Normally, the standard input of a daemon should be connected to /dev/null, so that if anything is read from standard input, you get an EOF immediately. Normally, standard output should be connected to a file - either a log file or /dev/null. The latter means all writes will succeed, but no information will be stored. Similarly, standard error should be connected to /dev/null or to a log file.
All programs, including daemons, are entitled to assume that stdin, stdout and stderr are appropriately opened file streams.
It is usually appropriate for a daemon to control where its input comes from and outputs go to. There is seldom occasion for input to come from other than /dev/null.

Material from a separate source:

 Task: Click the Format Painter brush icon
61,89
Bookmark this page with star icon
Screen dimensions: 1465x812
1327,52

If the code was written to survive without standard output or standard error (for example, it opens a standard log channel, or perhaps uses syslog(3)) then it may be appropriate to close stdout and stderr. Otherwise, it is probably appropriate to redirect them to /dev/null, while still logging messages to a log file. Alternatively, you can redirect both stdout and stderr to a log file - beware continuously growing log files.

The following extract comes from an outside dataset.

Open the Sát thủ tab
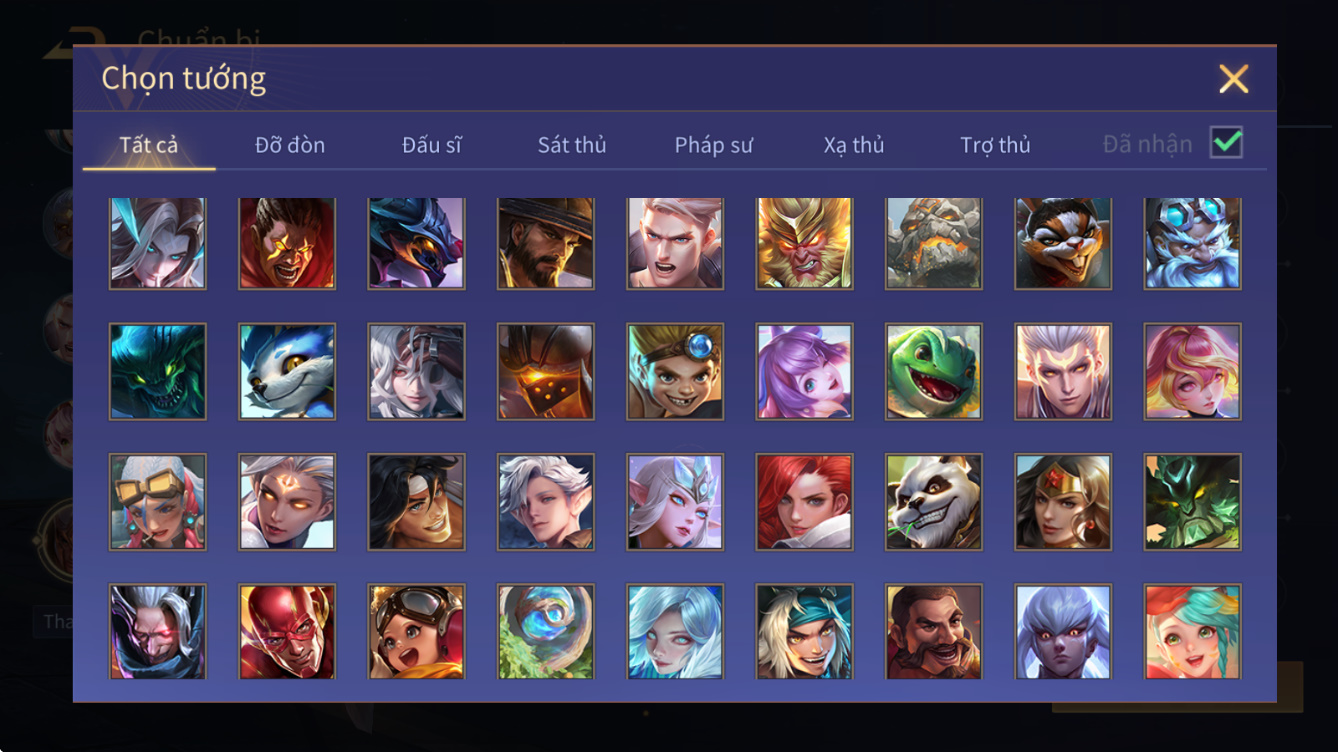The height and width of the screenshot is (752, 1338). pos(572,145)
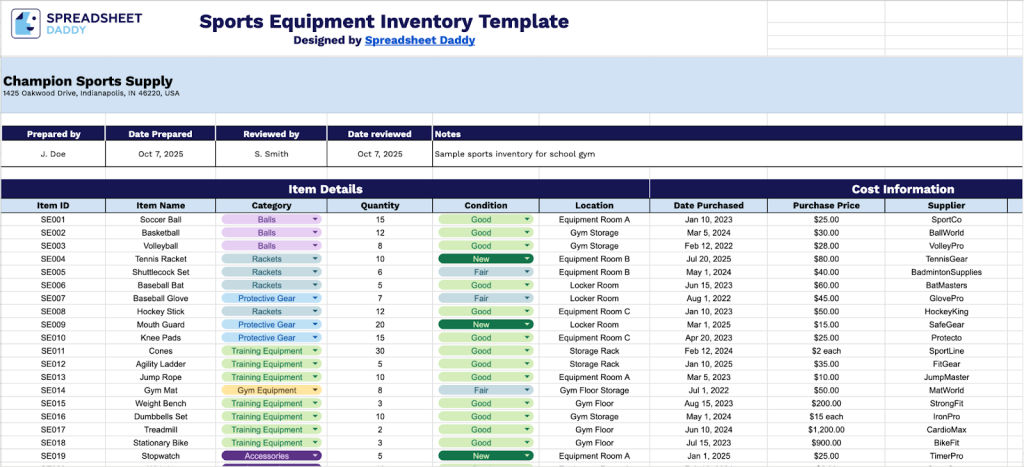Open the Spreadsheet Daddy hyperlink
This screenshot has height=467, width=1024.
(419, 41)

Your sluggish-to-impossible response time might be because your program is not paying attention to EOF in a read loop somewhere. It might be prompting for user input on /dev/null, and reading a response from /dev/null, and not getting a 'y' or 'n' back, it tries again, which chews up your system horribly. Of course, the code is flawed in not handling EOF, and counting the number of times it gets an invalid response and stopping being silly after a reasonable number of attempts (16, 32, 64). The program should shut up shop sanely and safely if it expects a meaningful input and continues not to get it.

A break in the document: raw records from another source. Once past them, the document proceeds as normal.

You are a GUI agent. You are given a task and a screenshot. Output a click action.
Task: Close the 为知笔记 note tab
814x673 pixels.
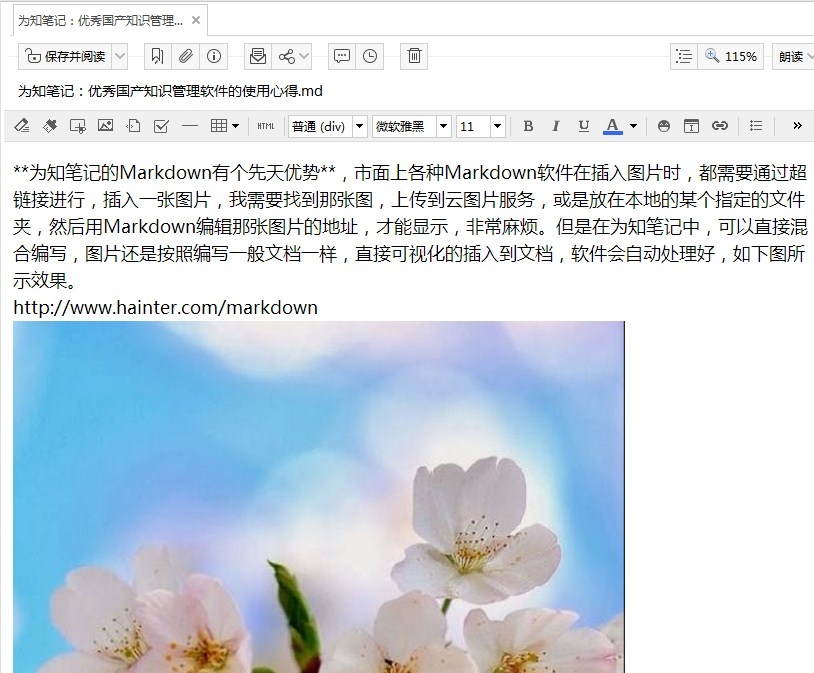pos(196,20)
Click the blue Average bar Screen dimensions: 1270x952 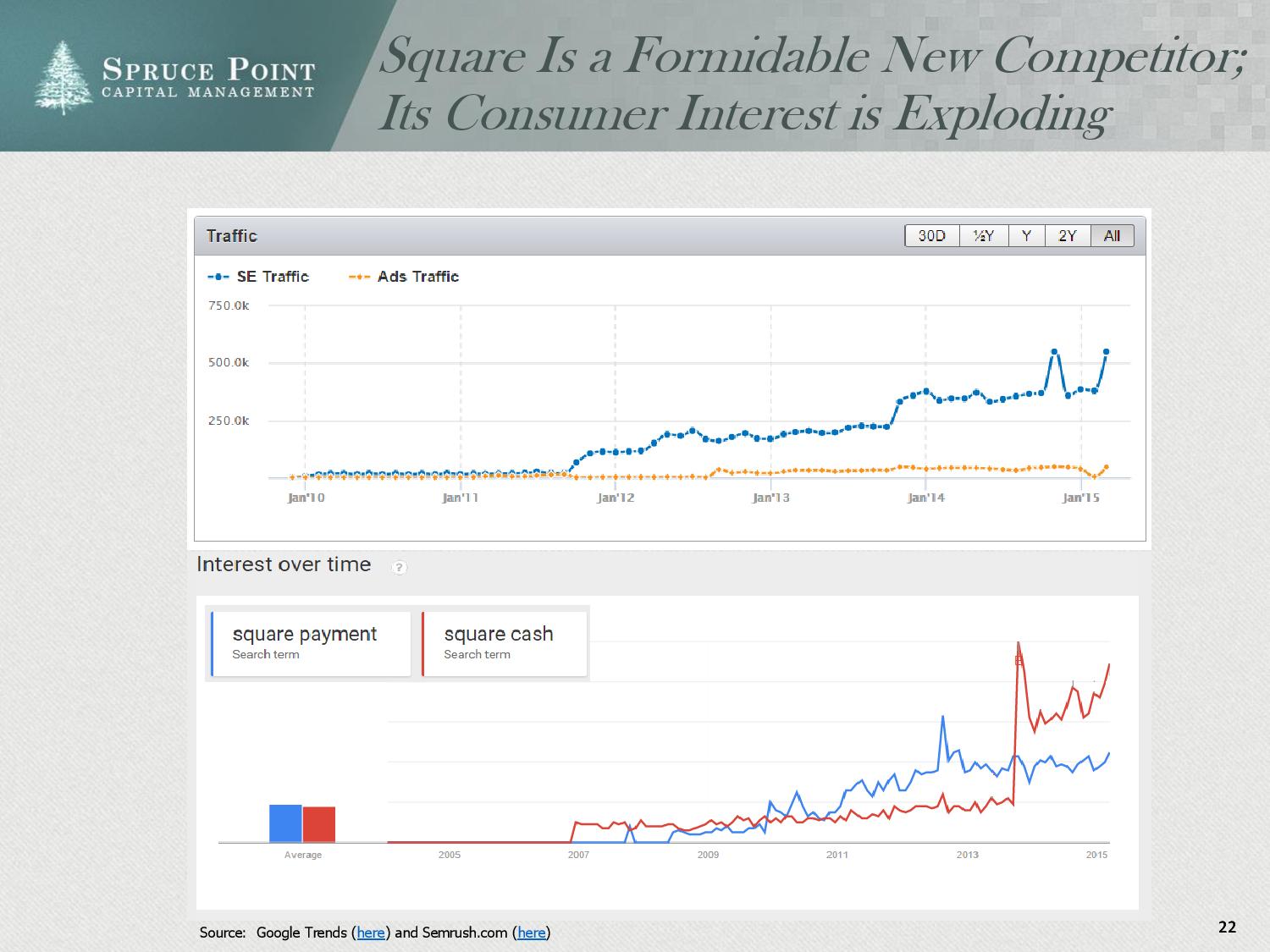285,823
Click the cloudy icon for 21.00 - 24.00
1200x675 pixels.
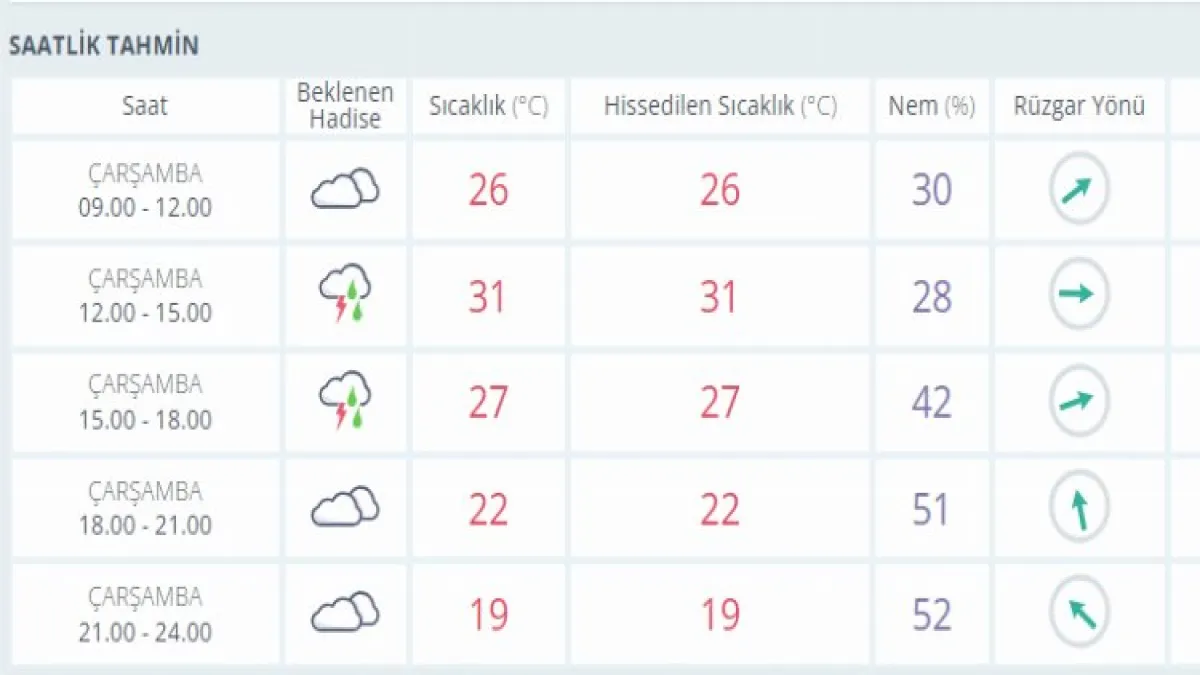[x=345, y=612]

You guys mention using a config file. This is is exactly what I do to store the parameters recieved via input. However I still initially need to get these from the user via the stdin. The logic for determining whether we are running for the first time is based off of the existence of the config file.
Instead of reading stdin, have the user write the config file themselves; check for its existence before forking, and exit with an error if it doesn't. Include a sample config file with the daemon, and document its format in your daemon's manpage. You do have a manpage, yes? Your config file is textual, yes?
Also, your daemonization logic is missing a key step. After forking, but before calling setsid, you need to close fds 0, 1, and 2 and reopen them to /dev/null (do not attempt to do this with fclose and fopen). That should fix your sluggish terminal problem.
Your design is wrong. Daemon processes should not take input via stdin or deliver output to stdout/stderr. You'll close those descriptors as part of the daemonizing phase. Daemons should take configuration parameters from the command line, a config file, or both. If runtime-input is required you'll have to read a file, open a socket, etc., but the point of a daemon is that it should be able to run and do its thing without a user being present at the console.
If you want to run your program detached, use the shell: (setsid <command> &). Do not fork() inside your program, which will cause sysadmin nightmare.
Don't use syslog() nor redirect stdout or stderr.
Better yet, use a daemon manager such as daemon tools, runit, OpenRC and systemd, to daemonize your program for you.
Use a config file. Do not use STDIN or STDOUT with a daemon. Daemons are meant to run in the background with no user interaction.
If you insist on using stdin/keyboard input to fire up the daemon (e.g. to get some magic passphrase you wouldn't want to store in a file) then handle all I/O before the fork().